* Required action 1
According to the Apple services discussion, about how many active devices make up Apple's estimated installed base?
* Required action 2
Update the Apple services discussion from "Apple (AAPL 2.54%)" to "Card, and others.", and replace "hardware company" with "device maker".
* Required action 3
Continue the Apple services discussion from the point where it stops.

* Document extract
---

Apple (AAPL 2.54%) -- despite Apple Music, the App Store, iTunes, iCloud, Apple Pay, and so on -- is a hardware company. Always has been. Yet there is a limit to how far it can grow on device sales alone, and its new product reveal last Monday reflects a plain pivot harder toward services, with Apple TV+, Apple Arcade, Apple Card, and others.
In this segment from MarketFoolery, host Chris Hill and analyst Abi Malin talk about why those additions to the Apple empire just didn't excite the market, what it will take for any of them to move the profit needle for the company, which one has the strongest potential, and the missing pieces of the puzzle that could induce more excited investor reactions down the road.
A full transcript follows the video.
This video was recorded on March 26, 2019.
Chris Hill: We should start, though, with Apple. We ended yesterday's episode, Jason and I, opining about Apple's event. Now there's any number of stories out there. For those who missed it, the headline is, they came out, they unveiled the Apple TV+, the Arcade gaming, the Apple credit card. We're going to dig into this further on Motley Fool Money this week. I'm curious, what's your main takeaway from their event?
Abi Malin: I think the market in general was pretty underwhelmed, and I can't say that I differ so much, but I didn't necessarily have higher expectations. Apple traditionally has been a hardware company. We're really seeing them try to pivot. We're at this inflection point for them, and it's either going to be make or break as they start to look at more software.
The good thing for them is that they do have an installed base of an estimated 1.4 billion active devices. If anyone should be able to do it, they have a pretty good head start. It's just unproven right now.
Hill: That's a keyword. I agree with you, by the way. The reaction from the analysts in general, it was sort of the analyst equivalent of a shoulder shrug. But I do think that there is a way in which this plays out that suddenly gets analysts on board. If you were playing a drinking game during this event yesterday, and you unfortunately drew the card that said, "take a drink every time Tim Cook says the word services," you were probably being rushed to the hospital about 30 minutes in. He was really emphasizing the services side. The thing is, look, if they can get enough people to subscribe, whether to the News service that they have, whether it's the TV service, if it starts to meaningfully move the needle on the services revenue, then I think all of a sudden, people get converted to believers pretty quickly.
Malin: Yeah. The good news is that services was only about 6.5% of total 2018 revenues. It's still relatively small for them. Just, at such high numbers, the law of large numbers in general works against them. To move that needle, it's going to have to be pretty impactful. I think a lot of analysts were looking for information on pricing for how those were going to affect both top and bottom lines. That just wasn't given yesterday.

---

Pixel coordinate grounding data
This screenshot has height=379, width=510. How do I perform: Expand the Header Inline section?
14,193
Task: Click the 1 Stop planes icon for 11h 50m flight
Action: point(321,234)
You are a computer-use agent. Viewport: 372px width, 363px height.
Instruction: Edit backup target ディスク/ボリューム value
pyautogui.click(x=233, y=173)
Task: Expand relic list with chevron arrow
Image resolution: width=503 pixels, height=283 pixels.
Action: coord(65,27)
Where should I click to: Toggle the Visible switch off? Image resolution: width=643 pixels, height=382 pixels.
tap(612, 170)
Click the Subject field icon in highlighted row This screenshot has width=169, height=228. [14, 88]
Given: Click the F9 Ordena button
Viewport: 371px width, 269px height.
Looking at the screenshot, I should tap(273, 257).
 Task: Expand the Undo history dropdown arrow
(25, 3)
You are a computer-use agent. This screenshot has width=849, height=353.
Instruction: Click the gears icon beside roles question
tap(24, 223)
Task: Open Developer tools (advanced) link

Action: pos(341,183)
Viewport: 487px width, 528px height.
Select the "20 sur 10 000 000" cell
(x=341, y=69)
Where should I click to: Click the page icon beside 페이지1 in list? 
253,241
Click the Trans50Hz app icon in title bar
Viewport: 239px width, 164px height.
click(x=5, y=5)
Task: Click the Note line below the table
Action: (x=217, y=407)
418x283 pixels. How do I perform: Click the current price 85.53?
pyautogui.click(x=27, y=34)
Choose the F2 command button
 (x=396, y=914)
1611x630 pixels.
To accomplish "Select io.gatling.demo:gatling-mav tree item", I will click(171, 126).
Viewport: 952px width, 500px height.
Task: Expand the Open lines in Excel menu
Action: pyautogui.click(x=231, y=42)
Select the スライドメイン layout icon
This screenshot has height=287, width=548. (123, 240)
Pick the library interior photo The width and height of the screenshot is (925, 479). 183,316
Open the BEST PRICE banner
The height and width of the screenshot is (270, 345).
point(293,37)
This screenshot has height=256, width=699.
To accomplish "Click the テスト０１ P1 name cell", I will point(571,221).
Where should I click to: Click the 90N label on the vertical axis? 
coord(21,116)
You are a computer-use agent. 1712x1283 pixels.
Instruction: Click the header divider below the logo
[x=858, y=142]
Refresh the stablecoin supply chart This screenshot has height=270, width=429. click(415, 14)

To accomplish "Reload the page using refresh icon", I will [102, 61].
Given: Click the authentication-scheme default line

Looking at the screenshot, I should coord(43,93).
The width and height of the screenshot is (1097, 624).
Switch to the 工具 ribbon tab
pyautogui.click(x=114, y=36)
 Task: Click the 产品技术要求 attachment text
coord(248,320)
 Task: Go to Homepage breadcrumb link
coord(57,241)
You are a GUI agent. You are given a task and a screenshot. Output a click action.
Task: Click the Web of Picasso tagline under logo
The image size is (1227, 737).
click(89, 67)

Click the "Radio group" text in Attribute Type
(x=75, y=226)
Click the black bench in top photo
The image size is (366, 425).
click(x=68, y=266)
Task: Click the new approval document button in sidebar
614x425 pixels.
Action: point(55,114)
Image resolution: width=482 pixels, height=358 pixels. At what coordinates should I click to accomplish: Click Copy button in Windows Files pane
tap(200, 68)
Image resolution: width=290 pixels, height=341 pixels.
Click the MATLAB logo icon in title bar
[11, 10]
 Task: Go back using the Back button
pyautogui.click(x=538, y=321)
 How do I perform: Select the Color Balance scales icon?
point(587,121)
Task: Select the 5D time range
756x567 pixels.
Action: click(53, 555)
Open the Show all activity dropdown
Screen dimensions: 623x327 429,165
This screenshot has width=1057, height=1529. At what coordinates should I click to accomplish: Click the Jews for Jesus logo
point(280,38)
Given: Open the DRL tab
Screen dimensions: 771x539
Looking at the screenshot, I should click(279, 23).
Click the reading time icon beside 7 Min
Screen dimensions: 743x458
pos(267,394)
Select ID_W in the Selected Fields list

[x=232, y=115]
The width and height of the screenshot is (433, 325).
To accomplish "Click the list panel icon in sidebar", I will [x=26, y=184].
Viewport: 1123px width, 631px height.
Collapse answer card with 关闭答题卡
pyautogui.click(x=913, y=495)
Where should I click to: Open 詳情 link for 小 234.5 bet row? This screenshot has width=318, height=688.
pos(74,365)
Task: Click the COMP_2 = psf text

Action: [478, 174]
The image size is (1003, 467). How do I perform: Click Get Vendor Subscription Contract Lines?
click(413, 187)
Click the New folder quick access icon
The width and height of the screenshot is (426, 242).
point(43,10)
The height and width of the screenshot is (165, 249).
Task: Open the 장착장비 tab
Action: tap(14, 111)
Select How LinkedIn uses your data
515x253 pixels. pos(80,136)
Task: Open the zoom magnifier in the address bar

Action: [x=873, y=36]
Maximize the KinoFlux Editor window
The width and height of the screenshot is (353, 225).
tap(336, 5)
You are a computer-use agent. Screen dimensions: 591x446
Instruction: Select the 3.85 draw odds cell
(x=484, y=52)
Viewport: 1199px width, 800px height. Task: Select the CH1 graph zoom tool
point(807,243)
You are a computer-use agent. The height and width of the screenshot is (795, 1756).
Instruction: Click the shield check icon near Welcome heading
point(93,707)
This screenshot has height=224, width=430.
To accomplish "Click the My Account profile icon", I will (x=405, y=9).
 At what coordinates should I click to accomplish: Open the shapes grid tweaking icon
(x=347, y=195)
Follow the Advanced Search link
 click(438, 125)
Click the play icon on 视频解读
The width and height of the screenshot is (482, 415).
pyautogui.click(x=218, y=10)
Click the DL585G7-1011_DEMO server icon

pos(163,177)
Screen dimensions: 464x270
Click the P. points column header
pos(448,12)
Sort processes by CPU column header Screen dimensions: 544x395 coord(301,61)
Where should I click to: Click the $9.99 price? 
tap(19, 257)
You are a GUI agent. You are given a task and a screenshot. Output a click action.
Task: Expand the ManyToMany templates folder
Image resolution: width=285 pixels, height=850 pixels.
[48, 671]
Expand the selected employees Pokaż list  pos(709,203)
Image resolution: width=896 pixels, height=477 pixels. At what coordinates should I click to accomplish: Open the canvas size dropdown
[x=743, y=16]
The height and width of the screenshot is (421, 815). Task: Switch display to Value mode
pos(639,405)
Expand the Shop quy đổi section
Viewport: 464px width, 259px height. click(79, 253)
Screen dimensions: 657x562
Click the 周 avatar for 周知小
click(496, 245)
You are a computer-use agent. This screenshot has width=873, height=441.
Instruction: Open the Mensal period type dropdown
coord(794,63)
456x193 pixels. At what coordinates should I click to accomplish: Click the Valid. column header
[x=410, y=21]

---

* Task answer 1
An estimated 1.4 billion active devices.

* Task answer 2
Apple (AAPL 2.54%) -- despite Apple Music, the App Store, iTunes, iCloud, Apple Pay, and so on -- is a device maker. Always has been. Yet there is a limit to how far it can grow on device sales alone, and its new product reveal last Monday reflects a plain pivot harder toward services, with Apple TV+, Apple Arcade, Apple Card, and others.

* Task answer 3
Hill: I had mentioned on yesterday's episode that the thing I was going to be watching was, are they going to bring out showrunners? We know they're going to spend money on content, but who's going to be producing it? And they brought out, arguably, two of the biggest names in entertainment in Steven Spielberg and Oprah Winfrey, along with Reese Witherspoon, Jennifer Aniston, Steve Carell. And I was thinking more about it this morning, and I just thought -- and this seems weird to say, because you can make a pretty good argument for Steven Spielberg being the most successful film director of the last 40 years just in terms of commercial success and artistic success -- and yet, I couldn't help but think that people like Spielberg and Oprah Winfrey are aimed more at my generation and older. And I thought, "What if, instead, Apple had struck a deal with someone like Jordan Peele?" You know, a younger writer-director --
Malin: On the rise.
Hill: On the rise. Who is a fan of movies and is not curious about, "What is his next movie going to be?" in the wake of last year, with Get Out, and just recently, this new movie, Us. I don't know. It's not to say it can't work. But for all of the attention that Spielberg and Oprah Winfrey got, I felt like it wouldn't surprise me if that ends up being the weakest link of what they unveiled yesterday, and the credit card actually ends up moving the needle.
Malin: I think the credit card has the most potential, but that's probably one of the most difficult competitive landscapes that they're trying to break into. They did launch Apple Pay in 2014. They've had success there, but it's still a trickle. I don't know if it's as fast as everyone was anticipating it would be. I think Tim Cook gave the targets that he was looking for 70% of U.S. retailers and 40 countries by the end of the year. Again, large numbers, not necessarily humongous. I just think it's going to be more challenging.
Hill: Right. I think the fact that Apple said, "Oh, and by the way, we're also going to produce a physical credit card," I think that speaks to your point. It's like, "Oh, yeah, because if Apple Pay were truly ubiquitous, they wouldn't do that."
Malin: We wouldn't need that, yeah.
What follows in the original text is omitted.